Ed Atkins is always a highlight in any show (as his current Serpentine exhibition proves). Cabinet had a large number of his new text and drawing pieces as well as a video work of a decapitated head rolling down stairs like a bloody bouncy ball.
Hughes has made a huge leap in his approach to sculpture, installation and medium in his new work. Think altar like wunderkammer filled with scrawled paintings, odd clay parts and thick black apple size jack'o' lanterns – like the pages of a perfect scrapbook come to life.
Hubbard's fascination with process got a worthy outing at Unlimited, with a film he made a couple of years ago. It depicts layers of detracted imagery, sound and imagery of the artist piling on materials. Hopefully he'll keep with the medium alongside his giant paintings and bar installations.

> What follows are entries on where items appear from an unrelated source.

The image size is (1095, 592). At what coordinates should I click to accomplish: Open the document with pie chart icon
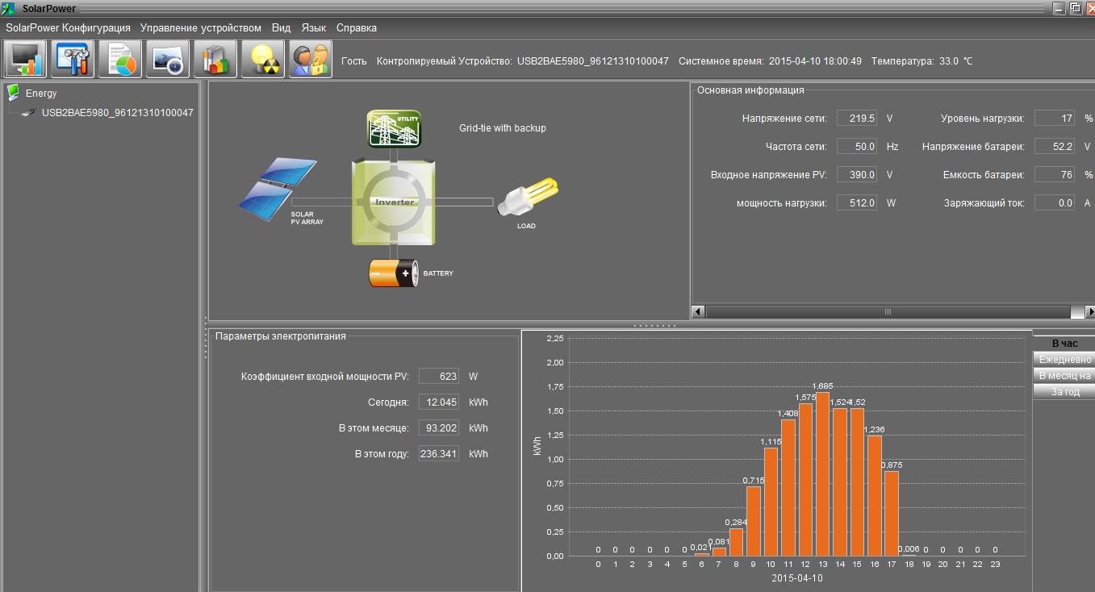[x=120, y=59]
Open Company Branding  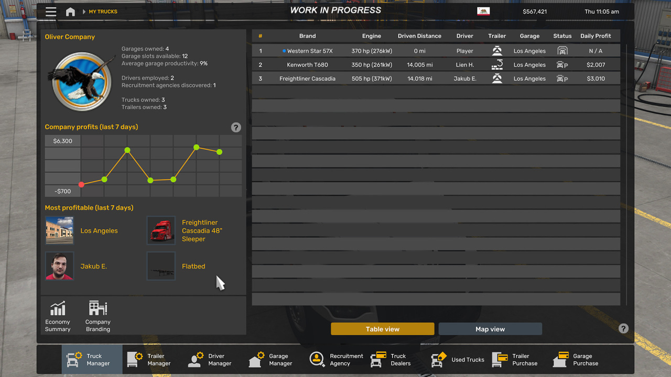(98, 316)
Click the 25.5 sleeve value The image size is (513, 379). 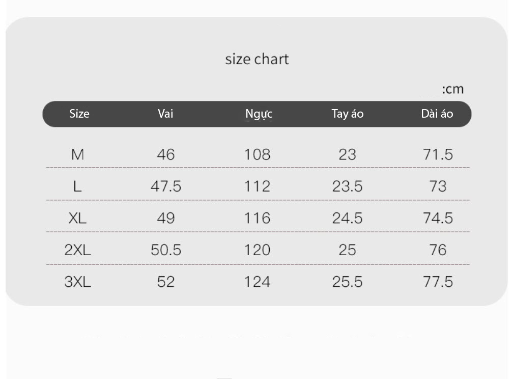[348, 282]

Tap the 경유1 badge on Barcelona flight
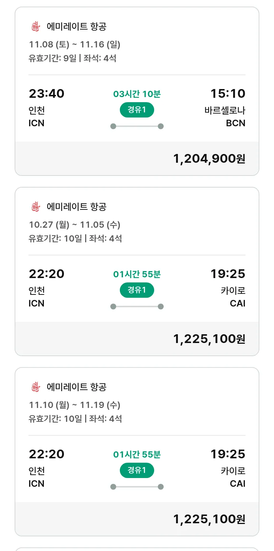point(137,110)
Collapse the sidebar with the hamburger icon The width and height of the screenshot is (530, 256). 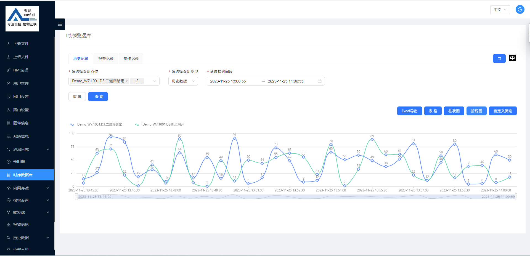point(60,24)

The hyper blast bigness of Richter feels very appropriate for Basel. The show overall was a bit bland but the room of Baader-Meinhof paintings – including images of dead men recalling Manet, Goya and the deposition of Christ – made up for it. From the days when politics in art felt vital.
The London-based art poetry crowd were in full representation at Basel. After a 5 pm performance reading at the fair itself, this show was an intimate group of text pieces curated by Quinn Latimer from artists like Dazed contributor Harry Burke, John Kelsey, Megan Rooney and Sue Tompkins.
This video piece by Rafman pointed to good new directions. It depicted people floating amongst waves in a beyond densely populated sea. The screen the film was shown on was itself painted wih murky black paint, the people swaying between the blackness like birds in an oil spill.
14 Rooms was a hallway with closed mirrored silver doors like the hall in Alice in Wonderland. Behind each was an artwork, including works by artists like Jordan Wolfson. The best was Ono's recreative touch piece, where viewers moved in pitch blackness and felt their way in and out of the space.
Beshty's new works were amalgams of smashed, glazed ceramics, created on a residency in Mexico, depicting other artists' projects and political figures. It was a great new manifestation of the artists interest in transmission and transport.